Nicola Barclay, chief executive of trade body Homes for Scotland, said: “The construction industry has spent the last nine or so weeks working on a restart plan to enable a safe return to work as soon as it was considered appropriate and which has been agreed with the Scottish Government.
“There is no reason to delay the start of a phased return beyond next Thursday. It is no exaggeration to say that to wait any longer could prove too late for many businesses and jobs.”
Chambers regret lack of detail
Liz Cameron, chief executive of Scottish Chambers of Commerce, said: “Whilst today’s route map helps us to understand the sequencing of relaxing the lockdown, the absence of a more detailed time plan for each phase still means that businesses, employees and consumers cannot make plans with complete certainty.”
Property chief questions ‘pace and process‘
Robin Blacklock, chairman of the Scottish Property Federation, said; “We welcome these steps towards re-starting our economy, but there are still considerable questions to be asked of government around the pace and processes for construction sites to reopen.
“We need to see published guidance on the steps contractors and developers need to be making now, in order to integrate these into the plans already being made for a safe and gradual return to work.
Garden centres criticise delay
The Horticultural Trades Association (HTA) Chairman, James Barnes, said: “Whilst we welcome confirmation that garden centres will be able to re-open as part of the first phase of relaxing lockdown in Scotland, we need a clear date for re-opening.
“Garden centres need a definite timetable to allow them to plan and re-open in a safe and managed way, as they have done throughout the rest of the UK.”
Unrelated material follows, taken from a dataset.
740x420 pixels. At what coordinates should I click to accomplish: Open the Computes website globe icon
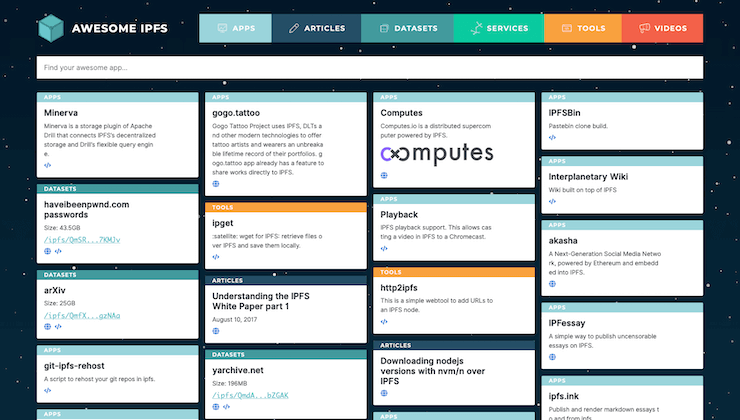click(x=385, y=176)
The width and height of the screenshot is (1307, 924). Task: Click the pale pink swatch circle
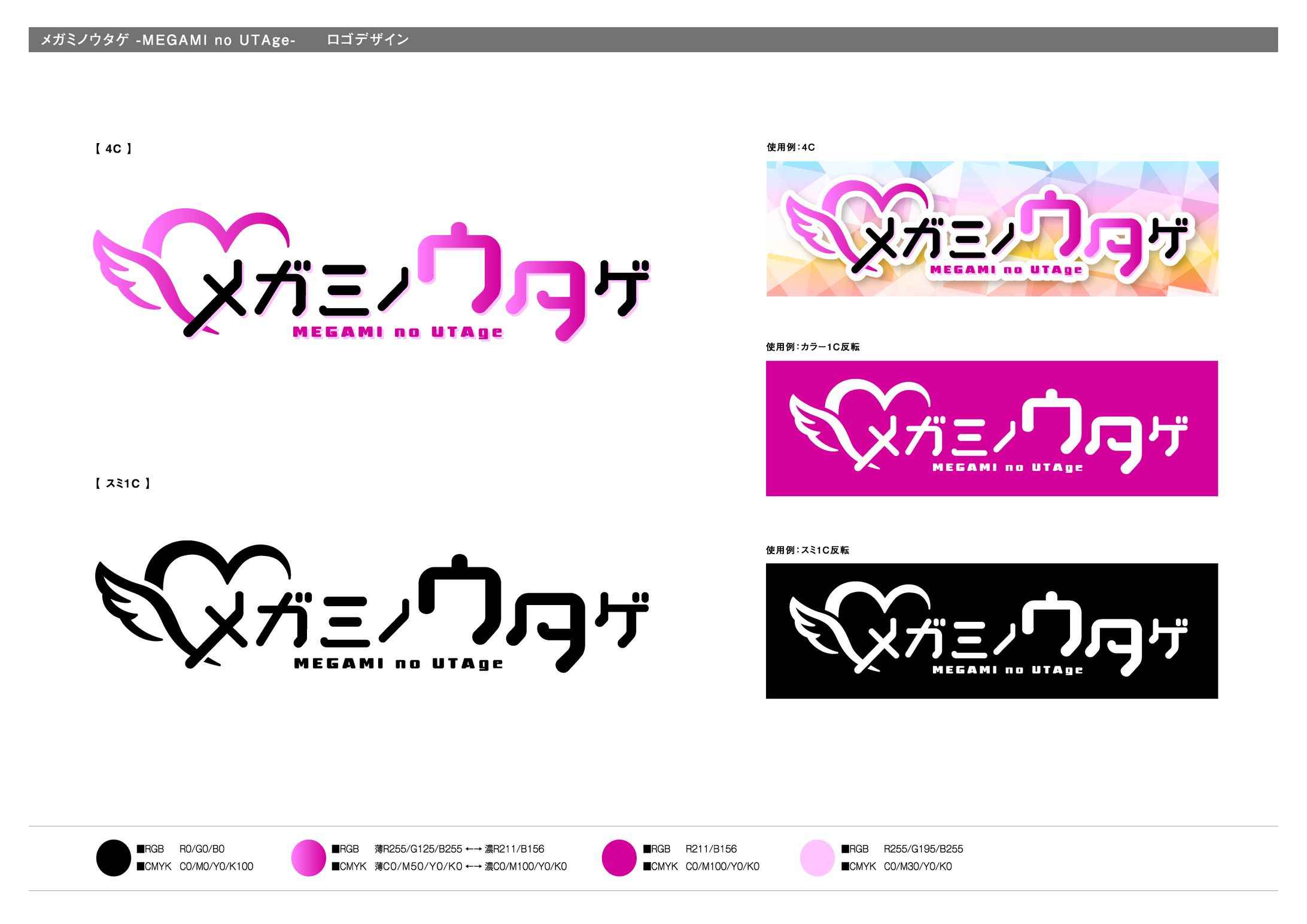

Hospitality group warns of ‘more harm than good’
UKHospitality Executive Director for Scotland, Willie Macleod said: “We are seriously concerned that the Scottish Government’s plan for reopening will do more harm than good.
“It appears not to be based in any logic and has the potential to create a two-tier sector with many already-hammered businesses being left behind.
“Subjecting businesses that do not have outdoor spaces but could operate perfectly safely to further forced closure is illogical and will do serious harm.
“Hospitality and tourism businesses in Scotland have already been hammered by this crisis and most will have had no revenue for over three months. Many businesses have also struggled to access financial support and the larger businesses have been denied grant support altogether.
“The reality is that some businesses will not survive this crisis. The Scottish Government’s plan for reopening must ensure that every single business is given the best possible chance to survive. The route map announced does not do this.
Football calls for resumption of training
The Scottish Professional Football League is asking for permission to resume club training from 10 June.
The SPFL is still hoping to play League Cup matches at some point in July, but that notion is now looking increasingly unlikely.